● WRITTEN REQUEST
Recast the entries as a Markdown table with the columns Row and Line. Start at the line that contains "Where should I click to: Change" and continue through the line that contains "Looking at the screenshot, I should click(x=215, y=47).", including both and leaving out blank lines.

Data for locating visible targets
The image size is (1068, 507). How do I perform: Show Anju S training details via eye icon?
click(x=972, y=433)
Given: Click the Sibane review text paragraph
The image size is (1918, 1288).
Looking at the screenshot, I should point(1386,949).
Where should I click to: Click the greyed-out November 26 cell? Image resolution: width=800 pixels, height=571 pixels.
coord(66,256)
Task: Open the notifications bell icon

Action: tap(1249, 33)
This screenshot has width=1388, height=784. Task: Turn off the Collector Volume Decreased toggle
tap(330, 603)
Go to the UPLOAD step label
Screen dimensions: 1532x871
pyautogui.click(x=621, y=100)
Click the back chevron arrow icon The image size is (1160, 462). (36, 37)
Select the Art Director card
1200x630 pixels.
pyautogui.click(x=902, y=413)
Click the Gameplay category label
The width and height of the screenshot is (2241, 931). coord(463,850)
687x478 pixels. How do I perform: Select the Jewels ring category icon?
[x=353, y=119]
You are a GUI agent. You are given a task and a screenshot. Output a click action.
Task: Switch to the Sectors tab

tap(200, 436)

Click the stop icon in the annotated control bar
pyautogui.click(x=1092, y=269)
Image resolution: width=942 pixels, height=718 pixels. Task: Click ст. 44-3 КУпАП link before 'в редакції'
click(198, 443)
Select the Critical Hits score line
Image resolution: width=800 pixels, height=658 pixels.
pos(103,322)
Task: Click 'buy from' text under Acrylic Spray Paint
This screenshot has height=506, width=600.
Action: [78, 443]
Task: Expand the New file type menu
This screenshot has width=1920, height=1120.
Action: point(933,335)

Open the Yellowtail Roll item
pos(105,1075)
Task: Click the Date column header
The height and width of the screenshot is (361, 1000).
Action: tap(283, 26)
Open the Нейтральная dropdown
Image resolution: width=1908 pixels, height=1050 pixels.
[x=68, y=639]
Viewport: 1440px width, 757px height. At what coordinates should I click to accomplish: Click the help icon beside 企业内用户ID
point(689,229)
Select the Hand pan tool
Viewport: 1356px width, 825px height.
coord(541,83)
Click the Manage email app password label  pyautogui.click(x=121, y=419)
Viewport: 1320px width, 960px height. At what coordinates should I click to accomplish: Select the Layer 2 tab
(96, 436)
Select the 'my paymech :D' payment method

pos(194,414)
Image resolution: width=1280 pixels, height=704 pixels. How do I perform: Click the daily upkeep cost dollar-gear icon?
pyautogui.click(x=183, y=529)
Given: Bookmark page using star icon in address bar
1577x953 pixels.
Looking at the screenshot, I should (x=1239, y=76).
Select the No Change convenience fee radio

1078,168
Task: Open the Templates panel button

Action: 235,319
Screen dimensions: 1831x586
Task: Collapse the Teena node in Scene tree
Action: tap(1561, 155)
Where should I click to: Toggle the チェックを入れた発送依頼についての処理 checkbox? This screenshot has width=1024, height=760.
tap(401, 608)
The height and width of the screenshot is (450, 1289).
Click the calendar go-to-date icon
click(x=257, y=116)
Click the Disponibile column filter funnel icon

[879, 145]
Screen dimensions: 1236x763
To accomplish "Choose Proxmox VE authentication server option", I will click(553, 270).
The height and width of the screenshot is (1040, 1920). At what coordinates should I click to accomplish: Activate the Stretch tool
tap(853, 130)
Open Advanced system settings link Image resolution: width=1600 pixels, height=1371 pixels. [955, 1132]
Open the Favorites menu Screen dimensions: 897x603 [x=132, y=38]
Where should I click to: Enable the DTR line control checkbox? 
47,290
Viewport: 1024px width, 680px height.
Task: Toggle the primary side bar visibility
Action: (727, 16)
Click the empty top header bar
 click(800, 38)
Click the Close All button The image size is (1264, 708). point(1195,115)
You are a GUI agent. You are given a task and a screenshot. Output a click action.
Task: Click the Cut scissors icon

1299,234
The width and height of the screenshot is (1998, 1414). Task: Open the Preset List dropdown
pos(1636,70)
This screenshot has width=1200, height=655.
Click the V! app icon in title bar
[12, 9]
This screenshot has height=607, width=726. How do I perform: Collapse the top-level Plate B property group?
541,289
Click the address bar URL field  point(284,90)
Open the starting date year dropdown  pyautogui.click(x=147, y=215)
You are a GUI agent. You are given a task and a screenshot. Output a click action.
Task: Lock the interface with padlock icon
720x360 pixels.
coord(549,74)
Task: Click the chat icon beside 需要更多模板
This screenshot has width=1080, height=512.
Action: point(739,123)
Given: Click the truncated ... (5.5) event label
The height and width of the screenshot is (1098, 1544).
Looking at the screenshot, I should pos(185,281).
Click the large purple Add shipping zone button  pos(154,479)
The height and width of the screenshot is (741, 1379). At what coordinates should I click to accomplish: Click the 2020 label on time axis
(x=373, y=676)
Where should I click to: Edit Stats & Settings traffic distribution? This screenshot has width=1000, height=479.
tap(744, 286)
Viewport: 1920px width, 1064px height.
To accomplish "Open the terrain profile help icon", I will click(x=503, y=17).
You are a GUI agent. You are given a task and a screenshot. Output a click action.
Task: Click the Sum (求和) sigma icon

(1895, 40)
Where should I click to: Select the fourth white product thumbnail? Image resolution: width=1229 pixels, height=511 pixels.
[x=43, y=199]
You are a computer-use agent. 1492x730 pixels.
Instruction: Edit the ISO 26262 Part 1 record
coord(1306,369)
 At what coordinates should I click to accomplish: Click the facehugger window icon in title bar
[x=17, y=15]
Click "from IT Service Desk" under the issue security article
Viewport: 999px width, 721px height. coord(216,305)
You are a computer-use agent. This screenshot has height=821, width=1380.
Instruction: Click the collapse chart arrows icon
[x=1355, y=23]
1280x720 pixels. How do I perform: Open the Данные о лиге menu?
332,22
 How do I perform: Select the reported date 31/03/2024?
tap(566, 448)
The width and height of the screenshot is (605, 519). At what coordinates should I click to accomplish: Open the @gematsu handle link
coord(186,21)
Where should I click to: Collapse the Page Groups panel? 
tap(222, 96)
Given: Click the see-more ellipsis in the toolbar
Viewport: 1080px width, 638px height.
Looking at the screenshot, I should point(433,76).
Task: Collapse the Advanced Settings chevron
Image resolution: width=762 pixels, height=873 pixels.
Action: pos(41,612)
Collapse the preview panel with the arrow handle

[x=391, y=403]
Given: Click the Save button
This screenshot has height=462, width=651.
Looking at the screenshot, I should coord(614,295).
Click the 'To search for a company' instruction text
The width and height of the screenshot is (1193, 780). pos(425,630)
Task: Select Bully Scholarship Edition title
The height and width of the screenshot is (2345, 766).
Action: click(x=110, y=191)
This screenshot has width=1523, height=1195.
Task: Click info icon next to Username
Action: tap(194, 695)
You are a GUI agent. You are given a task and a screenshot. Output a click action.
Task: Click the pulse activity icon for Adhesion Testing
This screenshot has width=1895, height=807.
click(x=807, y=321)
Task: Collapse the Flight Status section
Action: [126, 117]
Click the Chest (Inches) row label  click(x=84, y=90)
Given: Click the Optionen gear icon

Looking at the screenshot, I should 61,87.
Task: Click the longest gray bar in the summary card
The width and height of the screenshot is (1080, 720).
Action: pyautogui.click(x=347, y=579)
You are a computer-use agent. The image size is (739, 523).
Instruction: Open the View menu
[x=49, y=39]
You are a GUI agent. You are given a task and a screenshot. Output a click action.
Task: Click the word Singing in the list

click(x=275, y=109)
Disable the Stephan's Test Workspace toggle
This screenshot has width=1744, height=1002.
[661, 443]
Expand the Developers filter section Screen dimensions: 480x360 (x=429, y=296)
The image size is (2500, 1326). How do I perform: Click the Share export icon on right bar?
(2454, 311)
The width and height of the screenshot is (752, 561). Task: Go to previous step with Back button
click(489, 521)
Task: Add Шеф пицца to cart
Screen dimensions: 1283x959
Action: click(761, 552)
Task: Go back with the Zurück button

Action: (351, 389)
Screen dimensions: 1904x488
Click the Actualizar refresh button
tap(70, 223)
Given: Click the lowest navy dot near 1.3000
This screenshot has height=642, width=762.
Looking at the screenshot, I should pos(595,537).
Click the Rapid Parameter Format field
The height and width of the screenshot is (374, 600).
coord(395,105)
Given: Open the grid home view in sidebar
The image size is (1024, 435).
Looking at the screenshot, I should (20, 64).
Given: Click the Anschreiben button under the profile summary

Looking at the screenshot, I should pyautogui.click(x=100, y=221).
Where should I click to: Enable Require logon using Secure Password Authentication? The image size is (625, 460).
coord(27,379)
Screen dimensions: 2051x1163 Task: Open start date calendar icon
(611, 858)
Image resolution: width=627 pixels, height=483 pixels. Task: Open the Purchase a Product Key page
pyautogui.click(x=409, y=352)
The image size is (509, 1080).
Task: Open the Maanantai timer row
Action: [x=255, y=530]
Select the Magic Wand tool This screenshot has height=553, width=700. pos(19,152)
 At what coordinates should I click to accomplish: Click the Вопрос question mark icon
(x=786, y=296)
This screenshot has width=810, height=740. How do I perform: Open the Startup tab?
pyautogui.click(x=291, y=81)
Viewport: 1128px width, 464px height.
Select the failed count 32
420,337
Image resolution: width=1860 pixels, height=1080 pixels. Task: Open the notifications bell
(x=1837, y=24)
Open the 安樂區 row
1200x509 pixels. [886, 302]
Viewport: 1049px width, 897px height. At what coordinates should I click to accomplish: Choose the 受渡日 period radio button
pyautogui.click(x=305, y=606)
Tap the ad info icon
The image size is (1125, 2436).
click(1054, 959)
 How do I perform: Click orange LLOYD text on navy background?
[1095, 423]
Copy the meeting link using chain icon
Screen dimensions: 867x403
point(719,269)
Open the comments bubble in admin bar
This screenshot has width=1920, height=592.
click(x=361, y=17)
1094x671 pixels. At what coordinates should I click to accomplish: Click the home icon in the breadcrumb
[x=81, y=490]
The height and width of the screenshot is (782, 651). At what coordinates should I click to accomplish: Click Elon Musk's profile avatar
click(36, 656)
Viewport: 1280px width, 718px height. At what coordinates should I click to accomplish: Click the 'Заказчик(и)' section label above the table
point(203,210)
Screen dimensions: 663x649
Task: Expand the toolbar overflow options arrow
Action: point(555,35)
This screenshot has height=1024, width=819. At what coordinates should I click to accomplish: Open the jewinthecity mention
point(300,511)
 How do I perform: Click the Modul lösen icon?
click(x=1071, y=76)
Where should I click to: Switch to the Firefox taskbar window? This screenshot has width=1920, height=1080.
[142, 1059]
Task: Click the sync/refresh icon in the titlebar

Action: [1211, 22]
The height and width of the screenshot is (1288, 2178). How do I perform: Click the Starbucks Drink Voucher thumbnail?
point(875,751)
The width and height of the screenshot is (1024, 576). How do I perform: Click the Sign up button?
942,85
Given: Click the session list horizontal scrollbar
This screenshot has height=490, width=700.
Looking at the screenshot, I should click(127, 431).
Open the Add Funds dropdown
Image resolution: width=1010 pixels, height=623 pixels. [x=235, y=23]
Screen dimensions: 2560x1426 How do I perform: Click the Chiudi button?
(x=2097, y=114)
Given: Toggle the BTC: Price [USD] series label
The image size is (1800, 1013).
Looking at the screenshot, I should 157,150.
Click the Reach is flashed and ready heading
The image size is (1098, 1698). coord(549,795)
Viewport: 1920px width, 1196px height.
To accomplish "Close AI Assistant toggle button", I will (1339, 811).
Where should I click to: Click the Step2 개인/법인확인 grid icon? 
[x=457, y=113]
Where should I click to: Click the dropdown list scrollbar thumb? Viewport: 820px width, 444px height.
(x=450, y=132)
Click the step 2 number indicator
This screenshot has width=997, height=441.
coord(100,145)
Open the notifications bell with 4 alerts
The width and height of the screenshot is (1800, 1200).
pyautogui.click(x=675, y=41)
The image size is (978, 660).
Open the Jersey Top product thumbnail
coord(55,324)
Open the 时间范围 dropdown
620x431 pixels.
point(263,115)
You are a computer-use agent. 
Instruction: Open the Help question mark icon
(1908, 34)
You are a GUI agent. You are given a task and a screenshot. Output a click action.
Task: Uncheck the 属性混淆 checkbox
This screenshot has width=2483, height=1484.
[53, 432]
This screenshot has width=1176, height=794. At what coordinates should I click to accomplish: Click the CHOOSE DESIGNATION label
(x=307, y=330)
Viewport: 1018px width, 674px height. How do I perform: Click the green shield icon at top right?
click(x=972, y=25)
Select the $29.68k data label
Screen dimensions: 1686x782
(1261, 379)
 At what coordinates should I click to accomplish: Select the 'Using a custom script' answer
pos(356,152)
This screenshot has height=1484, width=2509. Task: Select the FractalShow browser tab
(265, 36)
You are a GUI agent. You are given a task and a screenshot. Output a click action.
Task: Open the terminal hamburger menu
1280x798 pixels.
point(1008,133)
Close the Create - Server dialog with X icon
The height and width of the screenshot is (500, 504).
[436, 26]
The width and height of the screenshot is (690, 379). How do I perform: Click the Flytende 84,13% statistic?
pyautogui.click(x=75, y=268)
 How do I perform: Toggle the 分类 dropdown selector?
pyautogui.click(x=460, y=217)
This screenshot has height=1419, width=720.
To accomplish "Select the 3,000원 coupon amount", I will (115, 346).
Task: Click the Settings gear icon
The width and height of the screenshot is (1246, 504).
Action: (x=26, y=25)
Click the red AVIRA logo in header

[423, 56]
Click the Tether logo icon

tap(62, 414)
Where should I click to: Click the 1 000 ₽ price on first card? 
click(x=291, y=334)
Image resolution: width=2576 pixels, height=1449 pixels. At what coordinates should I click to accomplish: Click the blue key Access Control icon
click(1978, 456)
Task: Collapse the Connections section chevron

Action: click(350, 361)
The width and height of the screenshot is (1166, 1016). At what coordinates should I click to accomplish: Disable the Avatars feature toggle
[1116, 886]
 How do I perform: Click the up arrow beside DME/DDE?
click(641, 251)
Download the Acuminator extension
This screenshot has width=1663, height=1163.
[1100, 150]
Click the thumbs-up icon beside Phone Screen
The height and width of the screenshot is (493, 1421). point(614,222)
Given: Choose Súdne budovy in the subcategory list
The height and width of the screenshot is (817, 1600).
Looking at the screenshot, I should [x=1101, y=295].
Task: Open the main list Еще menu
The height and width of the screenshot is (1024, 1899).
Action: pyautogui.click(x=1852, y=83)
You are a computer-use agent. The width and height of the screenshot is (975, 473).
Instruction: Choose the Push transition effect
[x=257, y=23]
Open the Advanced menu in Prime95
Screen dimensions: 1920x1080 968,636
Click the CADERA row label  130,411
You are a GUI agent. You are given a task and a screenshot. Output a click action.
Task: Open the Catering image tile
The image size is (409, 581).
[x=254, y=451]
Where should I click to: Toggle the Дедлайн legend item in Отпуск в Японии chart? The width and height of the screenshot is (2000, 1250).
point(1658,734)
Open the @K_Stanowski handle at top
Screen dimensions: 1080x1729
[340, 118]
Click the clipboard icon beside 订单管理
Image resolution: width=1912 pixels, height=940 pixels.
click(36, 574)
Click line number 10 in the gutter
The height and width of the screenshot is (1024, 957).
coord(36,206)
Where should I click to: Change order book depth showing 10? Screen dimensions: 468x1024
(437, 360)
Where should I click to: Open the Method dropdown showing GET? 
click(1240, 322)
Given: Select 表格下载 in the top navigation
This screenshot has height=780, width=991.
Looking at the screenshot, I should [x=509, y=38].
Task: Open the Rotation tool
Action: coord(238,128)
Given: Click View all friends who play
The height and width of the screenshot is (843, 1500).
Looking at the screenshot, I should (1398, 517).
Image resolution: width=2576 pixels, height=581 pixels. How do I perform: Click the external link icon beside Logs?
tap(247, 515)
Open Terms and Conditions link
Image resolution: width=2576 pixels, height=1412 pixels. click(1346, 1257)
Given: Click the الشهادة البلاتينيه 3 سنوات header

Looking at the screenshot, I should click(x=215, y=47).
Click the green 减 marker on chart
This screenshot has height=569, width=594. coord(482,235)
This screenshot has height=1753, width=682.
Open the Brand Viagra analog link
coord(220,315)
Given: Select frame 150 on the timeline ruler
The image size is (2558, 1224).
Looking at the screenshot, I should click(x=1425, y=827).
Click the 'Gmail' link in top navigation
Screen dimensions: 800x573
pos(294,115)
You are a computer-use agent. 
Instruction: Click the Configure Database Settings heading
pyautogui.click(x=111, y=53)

● THE COMPLETED TASK
| Row | Line |
|---|---|
| 1 | Where should I click to: Change order book depth showing 10? Screen dimensions: 468x1024 |
| 2 | (437, 360) |
| 3 | Where should I click to: Open the Method dropdown showing GET?  |
| 4 | click(1240, 322) |
| 5 | Given: Select 表格下载 in the top navigation |
| 6 | This screenshot has height=780, width=991. |
| 7 | Looking at the screenshot, I should [x=509, y=38]. |
| 8 | Task: Open the Rotation tool |
| 9 | Action: coord(238,128) |
| 10 | Given: Click View all friends who play |
| 11 | The height and width of the screenshot is (843, 1500). |
| 12 | Looking at the screenshot, I should (1398, 517). |
| 13 | Image resolution: width=2576 pixels, height=581 pixels. How do I perform: Click the external link icon beside Logs? |
| 14 | tap(247, 515) |
| 15 | Open Terms and Conditions link |
| 16 | Image resolution: width=2576 pixels, height=1412 pixels. click(1346, 1257) |
| 17 | Given: Click the الشهادة البلاتينيه 3 سنوات header |
| 18 | Looking at the screenshot, I should click(x=215, y=47). |